Honestly I don't want to let it go. I don't want to cause upset but I want to tell Mil hiw shit her behaviour is once again

ComfySensibleShoes Sat 20-Jun-15 21:25:07

It's a bit odd. I would have thought she should've at least told you that she was planning to order a cake, and perhaps ask if you'd like to put money in for a joint birthday cake for FIL and your DH. Is she otherwise a nice MIL?

ComfySensibleShoes Sat 20-Jun-15 21:25:31

ah ok she's normally shit

answersonapostcardplease Sat 20-Jun-15 21:26:11

comfy in a word, no but its usually me shes nasty too and sometimes my dcs.angry

ComfySensibleShoes Sat 20-Jun-15 21:27:19

Problem is, there's not much you can do about it. You don't want to be the one causing a scene over cake.

Alambil Sat 20-Jun-15 21:27:51

if you wanted a professional cake for DH, why didn't you order one? he's your family now, not hers to take responsibility for...?

honeyroar Sat 20-Jun-15 21:31:22

Going off the MIL and cake thread, it seems some people have very possessive feelings over providing their close family's cake. Perhaps she thought she'd be stepping on your toes if she got one for him and just bought the other one in case you hadn't organised anything.

Personally I'd have had a chat with her about cakes before the event, asking what could be done for a cake for your husband and whether she could order you one.

BaggageClaim Sat 20-Jun-15 21:31:25

I think she thought it was up to you to organise the cake for your DH and at the last minute when she realised you hadn't arranged anything she dashed out and bought one.

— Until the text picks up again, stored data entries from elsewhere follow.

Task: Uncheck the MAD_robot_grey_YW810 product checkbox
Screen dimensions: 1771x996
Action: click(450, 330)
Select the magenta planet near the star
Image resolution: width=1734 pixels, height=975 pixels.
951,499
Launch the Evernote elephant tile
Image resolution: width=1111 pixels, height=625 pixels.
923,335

I am speaking from experience of being in a very similar situation some years ago. The day before a family gathering I found out I was expected to provide a cake. I was also not living in the town of the party but the responsibility was apparently mine. I managed to find something adequate in the 24 hours.

I think that is the issue here. She is probably not understanding why you didn't make arrangements for a cake.

answersonapostcardplease Sat 20-Jun-15 21:31:42

I am having a cake made for dh for his actual bday.

answersonapostcardplease Sat 20-Jun-15 21:33:29

It would of been pretty difficult to sort out a cake because of distance plus I never knew anything about the cake she had made.

GloGirl Sat 20-Jun-15 21:33:55

Do not have an argument over cake. You will feel like a twit. Save it for something more reasonable.

I get your point, but no - don't say anything!

MuttonCadet Sat 20-Jun-15 21:34:08

Why is your mil responsible for organising a cake for your DH?
Is this a reverse?

answersonapostcardplease Sat 20-Jun-15 21:35:02

Really? Dont say anything? I think its pretty crappy behaviour.

honeyroar Sat 20-Jun-15 21:35:15

Well then he will get his nice cake on his actual birthday, this was just a little extra one from his mother. Both men get nice cakes from their family.

Was your husband upset?

NorahDentressangle Sat 20-Jun-15 21:35:39

If you only get together for 'important' birthdays you've 10 years until the next.

I like to look at professional cakes but they are so sugary as to be inedible, and Morrison's would look ridiculous beside it. But if DH doesn't care not worth worrying about.